In an odd way, this homogenized version of the Robin Hood character is encapsulated in the film's action scenes, which are as skillful and professional as any Scott has directed. However, the one thing Robin Hood is known for, if nothing else, is that he uses a bow and arrow. While this weapon of choice does make appearances throughout the film, more often than not time is spent focusing on Robin in sword based combat. One of the key plot points in the film even is about the passing down of a sword from father to son, a sword which ultimately ends up in the hands of Robin. While the passing on of a sword may be more historically accurate (I assume here, but am more than willing to be corrected), given that this is Robin Hood we are talking about, a focus on his weapon of preference would not only have been welcome, but at least give the film something to distinguish it from similar films. Not much of a distinguishing mark mind you, but still a distinction.

The biggest problem with the film however is just how vapid it is. The film is void of any real subtext or meaning, stating so many of its themes and ideas outright that it never gives the audience a chance to think for itself. Yes, it is a summer blockbuster, but it is no excuse. Scott has made vastly intelligent films before without sacrificing intelligence. Even the commentary on violent spectacle in Gladiator was of some interest, even if the film was guilty of the very thing it was criticizing.

I should point out at this point that Robin Hood is not terrible. The film is beautifully shot by director of photography John Mathieson (who surprisingly does not use of the colour blue that often this time out, a possible first in a long while for Ridley Scott), and the cast of the film is uniformly excellent. The problem is just that so much of what is here feels like warmed over seconds rather than a bold creative venture for those involved. Ridley Scott has been long known for tackling pretty much every genre under the sun, usually with a high level of ambition, so to see him rest on past success is more disheartening than anything else.
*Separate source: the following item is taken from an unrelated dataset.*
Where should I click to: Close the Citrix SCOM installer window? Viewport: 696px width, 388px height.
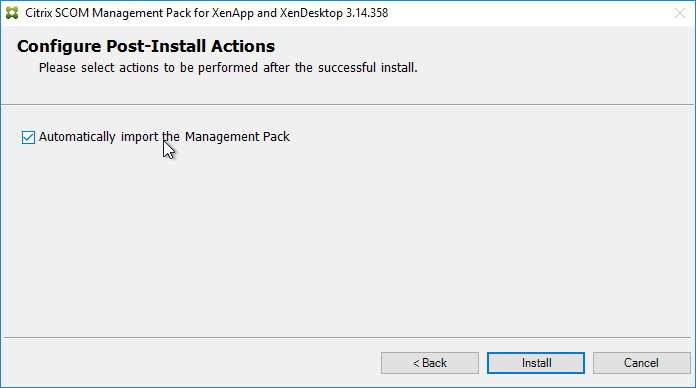tap(680, 13)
While general audiences will likely be pleased, fans of Ridley Scott are more than likely to be disappointed in the final effort, while fans of Robin Hood are likely to just be angry with the film overall. Judge where ye stand well, and go forth and make ye decision.

UPDATE

Had the chance to see Robin Hood tonight, and have delayed my Iron Man 2 till I finish Robin Hood, which I have quite a bit to say about.